**Activity**:
Lines before the one containing "About [menuitem] (14, 117)" in the records below are to be left out; that line and all after it, through the end, are to be retyped exactly.

[[ The data, beginning ]]

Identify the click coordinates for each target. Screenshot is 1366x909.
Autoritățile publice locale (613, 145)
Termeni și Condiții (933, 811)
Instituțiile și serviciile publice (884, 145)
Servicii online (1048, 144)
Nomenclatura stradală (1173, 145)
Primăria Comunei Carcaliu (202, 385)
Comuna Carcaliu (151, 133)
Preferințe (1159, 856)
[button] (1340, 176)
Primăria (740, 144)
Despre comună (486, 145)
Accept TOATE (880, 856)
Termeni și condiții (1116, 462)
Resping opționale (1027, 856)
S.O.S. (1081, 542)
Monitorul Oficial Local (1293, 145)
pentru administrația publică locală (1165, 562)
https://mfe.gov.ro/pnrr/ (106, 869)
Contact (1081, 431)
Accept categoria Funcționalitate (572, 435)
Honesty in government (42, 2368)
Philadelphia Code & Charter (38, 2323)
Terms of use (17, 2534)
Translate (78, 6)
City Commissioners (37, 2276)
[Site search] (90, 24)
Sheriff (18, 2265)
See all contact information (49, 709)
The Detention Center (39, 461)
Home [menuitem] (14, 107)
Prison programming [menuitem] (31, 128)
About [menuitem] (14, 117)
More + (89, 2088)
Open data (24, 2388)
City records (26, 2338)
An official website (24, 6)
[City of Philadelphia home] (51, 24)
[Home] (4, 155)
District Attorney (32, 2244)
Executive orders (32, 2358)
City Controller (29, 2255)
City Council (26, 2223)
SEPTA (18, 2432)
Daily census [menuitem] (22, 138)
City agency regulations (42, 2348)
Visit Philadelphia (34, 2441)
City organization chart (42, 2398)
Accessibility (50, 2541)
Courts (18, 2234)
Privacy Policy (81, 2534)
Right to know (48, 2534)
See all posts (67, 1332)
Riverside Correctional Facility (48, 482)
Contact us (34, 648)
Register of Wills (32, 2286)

[[ The data, end ]]

**Written response**:
About [menuitem] (14, 117)
More + (89, 2088)
Open data (24, 2388)
City records (26, 2338)
An official website (24, 6)
[City of Philadelphia home] (51, 24)
[Home] (4, 155)
District Attorney (32, 2244)
Executive orders (32, 2358)
City Controller (29, 2255)
City Council (26, 2223)
SEPTA (18, 2432)
Daily census [menuitem] (22, 138)
City agency regulations (42, 2348)
Visit Philadelphia (34, 2441)
City organization chart (42, 2398)
Accessibility (50, 2541)
Courts (18, 2234)
Privacy Policy (81, 2534)
Right to know (48, 2534)
See all posts (67, 1332)
Riverside Correctional Facility (48, 482)
Contact us (34, 648)
Register of Wills (32, 2286)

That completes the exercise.